The paper's June 15 account of why DOJ clearance is not the finish line held that state, foreign, funding, and newsroom-control records all remained open. Today supplies the names and the dates. Bonta, leading a coalition of nearly a dozen state attorneys general, is poised to file suit within the next few weeks to derail the deal or carve at it [2]. New York's Letitia James is part of the coalition, described as a major player behind the scenes. Governor Gavin Newsom has handed Bonta a fresh antitrust war chest [2].
Paramount has prepared for the fight by retaining Jeffrey Kessler, the Winston & Strawn litigator who recently helped Bonta and James pin Live Nation in the antitrust case the Trump administration had abandoned [2]. Kessler is publicly diplomatic and privately skeptical the states have a winning theory. "I have great respect for the states," he told Deadline, declining to criticize them, while adding that he hopes "they only file an action if they really think that they can prove an antitrust violation" [2].

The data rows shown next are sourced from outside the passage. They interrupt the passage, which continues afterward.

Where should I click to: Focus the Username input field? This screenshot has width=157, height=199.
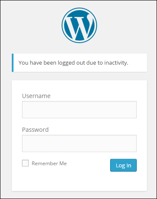79,109
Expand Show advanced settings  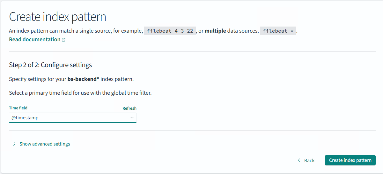(45, 144)
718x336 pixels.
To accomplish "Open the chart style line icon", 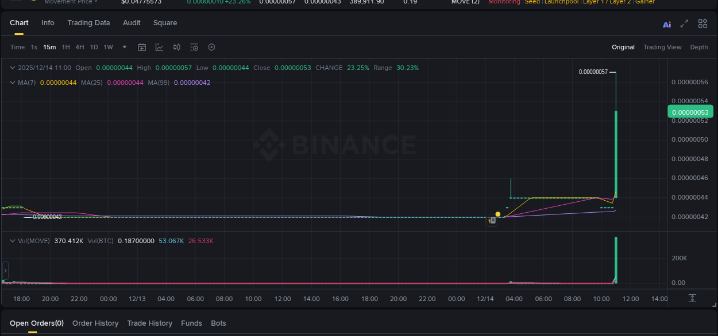I will (x=159, y=47).
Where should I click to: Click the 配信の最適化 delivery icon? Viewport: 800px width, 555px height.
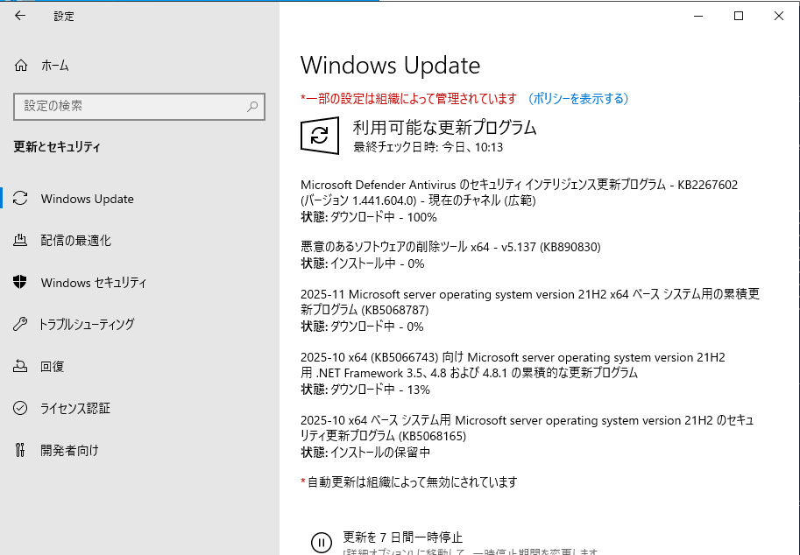21,241
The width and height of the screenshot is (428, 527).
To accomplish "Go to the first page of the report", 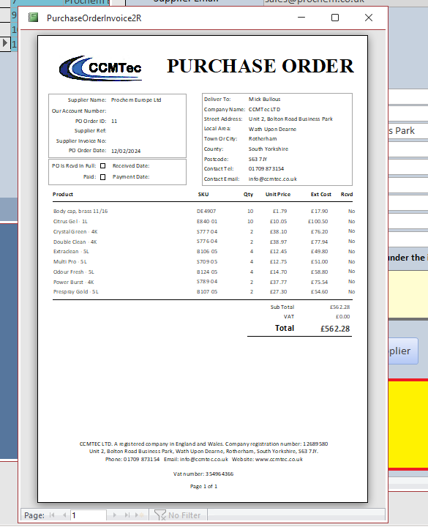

This is the machinery that decides the deal, and it runs on a calendar that neither the loud cultural fight nor the corporate boosters spend much time on. The single hardest date is September 30. If the merger is not locked in by then, a ticking fee kicks in and Paramount must pay Warner Bros. Discovery shareholders hundreds of millions of dollars every subsequent month the deal stays open [2]. For a transaction already weighted with debt and foreign-investment scrutiny, that is real money draining out of the buyer's account while litigation runs. A multi-phase review by United Kingdom regulators adds another track and another set of dates to clear.

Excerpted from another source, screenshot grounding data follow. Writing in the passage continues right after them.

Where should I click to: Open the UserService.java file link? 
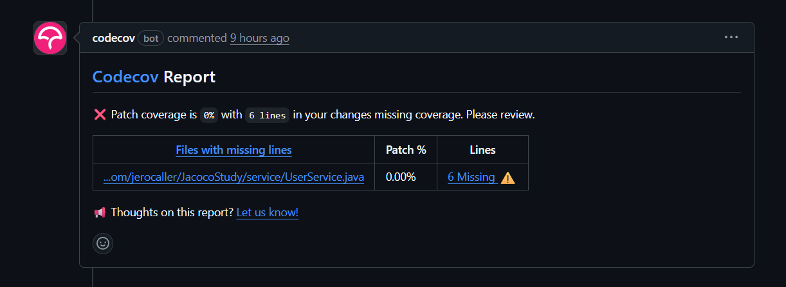(233, 177)
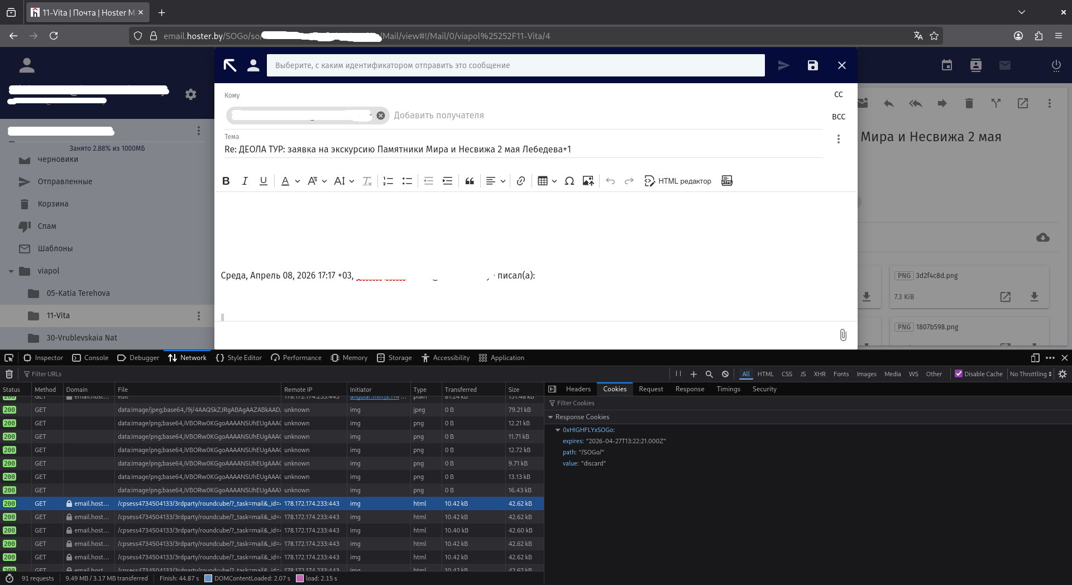
Task: Click the block quote icon
Action: (470, 181)
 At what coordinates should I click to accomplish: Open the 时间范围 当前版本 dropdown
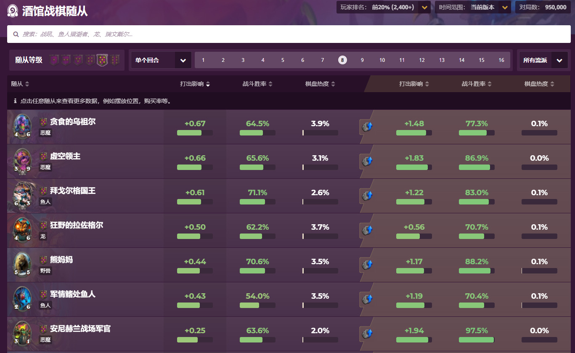pyautogui.click(x=504, y=7)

On X, almost none of this is the story. There the merger is a First Amendment event: David Ellison, the Paramount chief executive and son of Oracle founder Larry Ellison, stood a few feet from President Trump at the UFC's Freedom250 cage matches on the White House lawn, and the discourse reads that proximity as the deal's true engine — a politically friendly owner buying clearance, with a promised overhaul of CNN as the price. The frame is not baseless. More than 5,000 Hollywood workers signed an open letter praising the state attorneys general for scrutinizing the merger, and a political operative quoted by Deadline put the quiet part plainly: "Paramount is going to have to give something up, maybe control of CNN, if they want this deal to happen" [2].
But the capture narrative and the closing calendar measure different things. Capture asks who benefits politically. The calendar asks whether, and at what cost, the deal closes at all — and that answer turns on the litigation timeline, the debt load, the UK review, and the September 30 fee. Bonta faces his own reelection against Republican Michael Gates this fall, which gives the suit a political dimension the operatives are happy to read into it [2]. It does not change the arithmetic. A lawsuit filed in July, a foreign-regulatory phase still running, and a fee that starts bleeding the buyer at the end of September are the facts that govern what happens next.

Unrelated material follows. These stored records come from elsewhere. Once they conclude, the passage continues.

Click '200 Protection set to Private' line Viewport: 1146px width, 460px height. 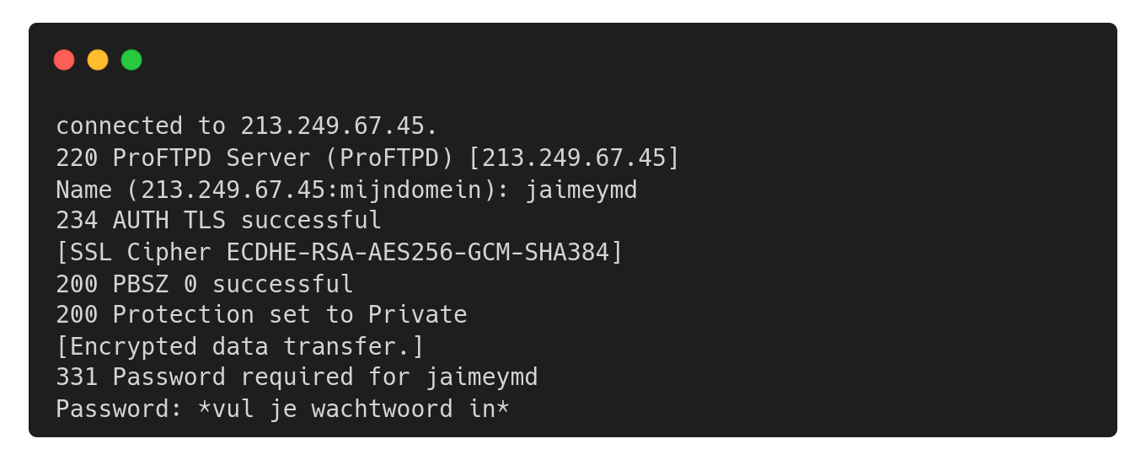pos(261,315)
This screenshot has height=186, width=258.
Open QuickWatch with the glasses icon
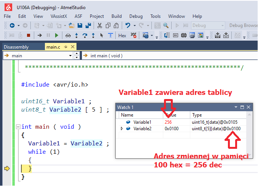(68, 35)
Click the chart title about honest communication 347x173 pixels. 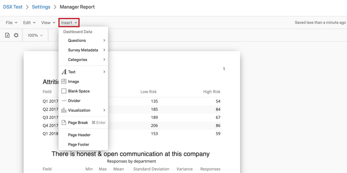(x=131, y=154)
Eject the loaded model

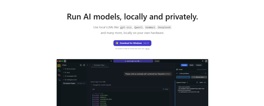[157, 61]
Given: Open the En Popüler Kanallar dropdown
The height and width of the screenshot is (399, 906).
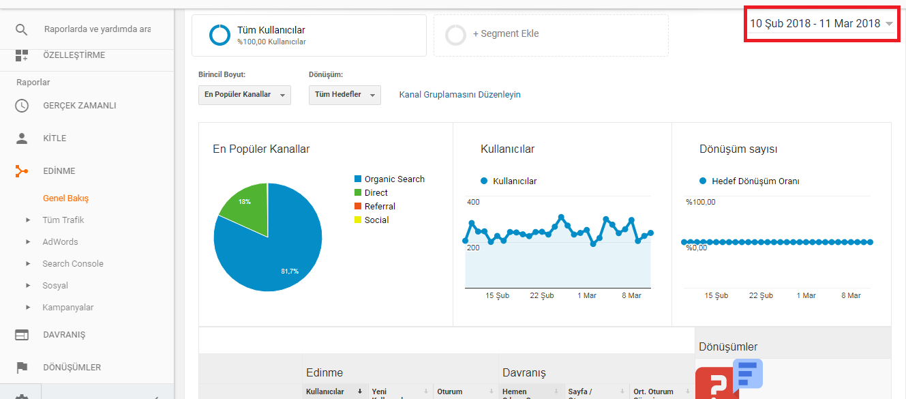Looking at the screenshot, I should [245, 95].
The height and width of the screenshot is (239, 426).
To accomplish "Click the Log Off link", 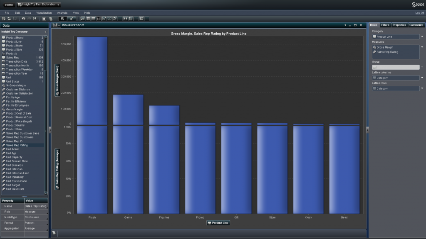I will [x=420, y=13].
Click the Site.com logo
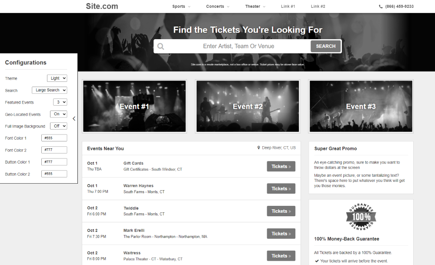Screen dimensions: 435x265 pos(102,6)
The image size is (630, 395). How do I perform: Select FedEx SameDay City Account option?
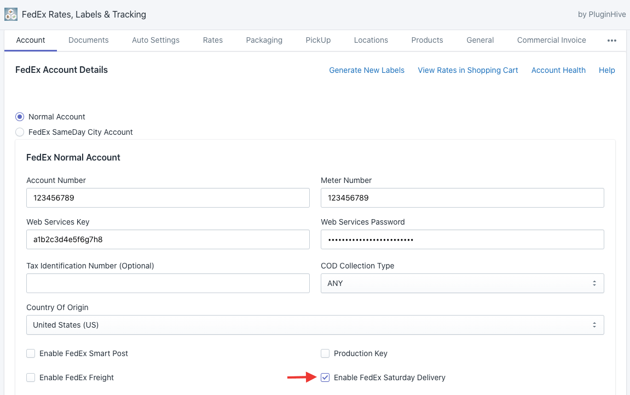(x=20, y=132)
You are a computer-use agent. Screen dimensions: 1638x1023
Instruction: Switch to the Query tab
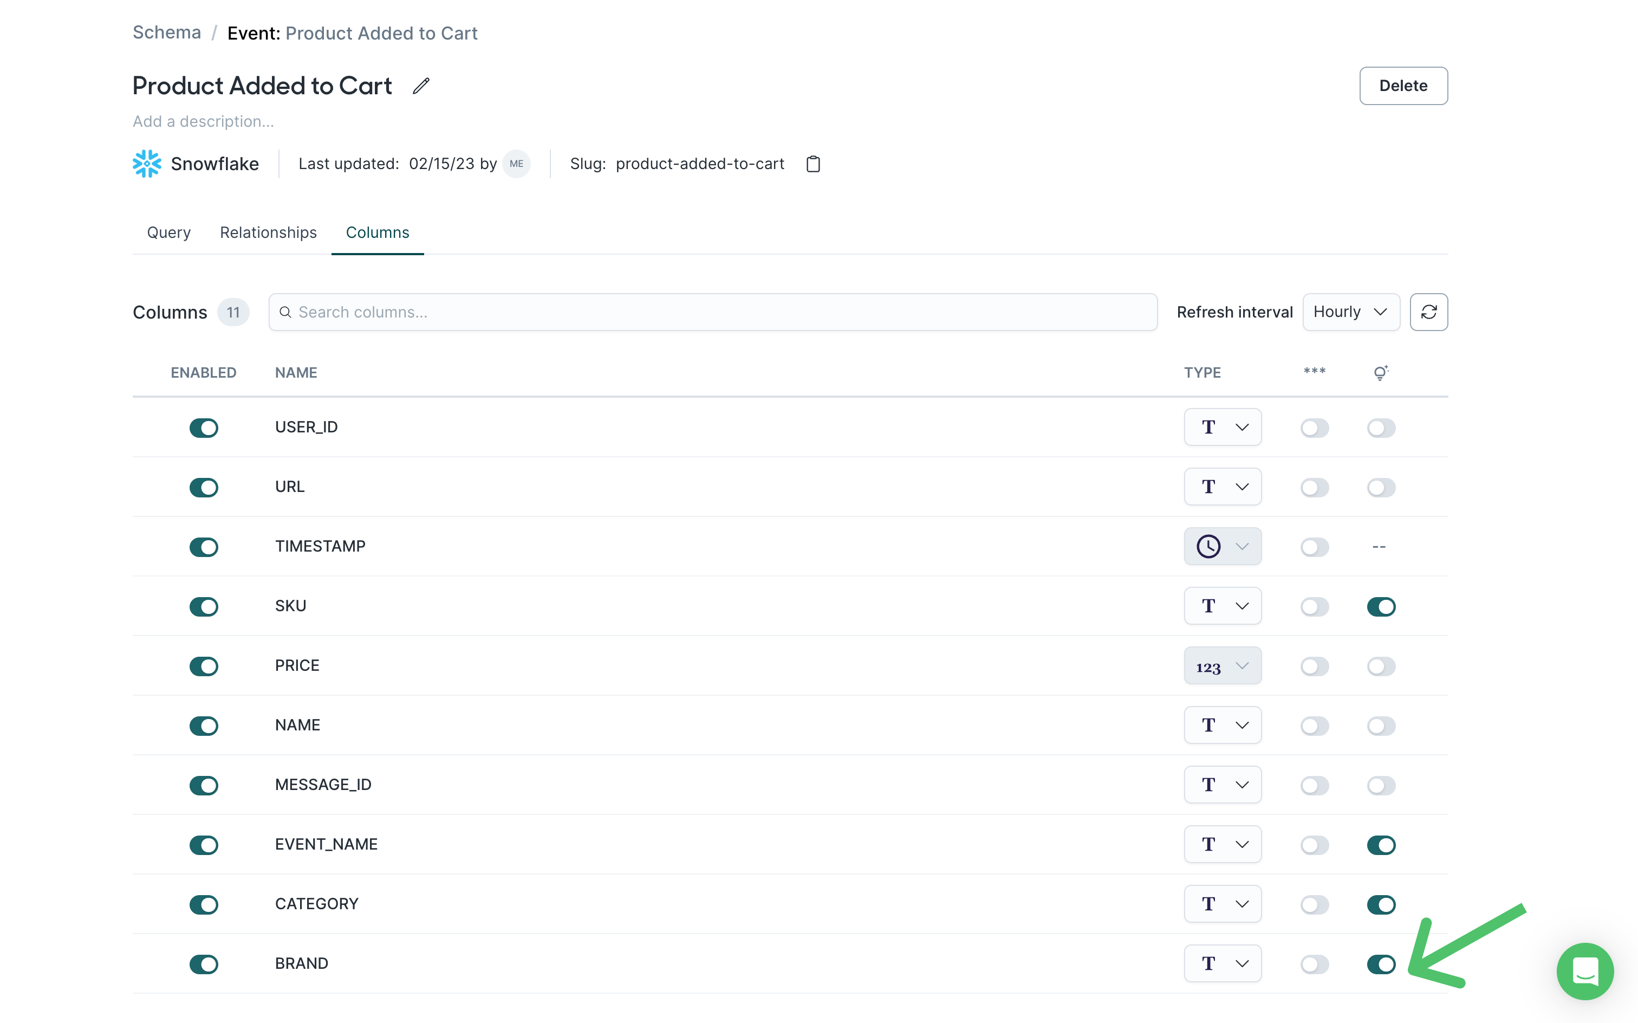pyautogui.click(x=168, y=232)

The jobs math gives the suit local fuel that the First Amendment fight does not. The takeover of David Zaslav's Warner Bros. Discovery has become a campaign issue in the Los Angeles mayoral race, in a city that has shed more than 40,000 industry jobs in two years; Councilmember Nithya Raman told Deadline the deal's "math only works through mass layoffs," and pointed to the roughly 2,000 jobs cut when Skydance bought Paramount [2]. That is the argument the state attorneys general can take to a courtroom and a ballot box at once — not who controls a cable network's tone, but who loses work when two studios become one.
DOJ approval was the moment the cameras expected. The decisive moments are the ones now scheduled: the AGs' filing, the UK marker, and the date on which delay starts costing Paramount hundreds of millions a month. The culture war is loud. The closing calendar is quiet, dated, and binding.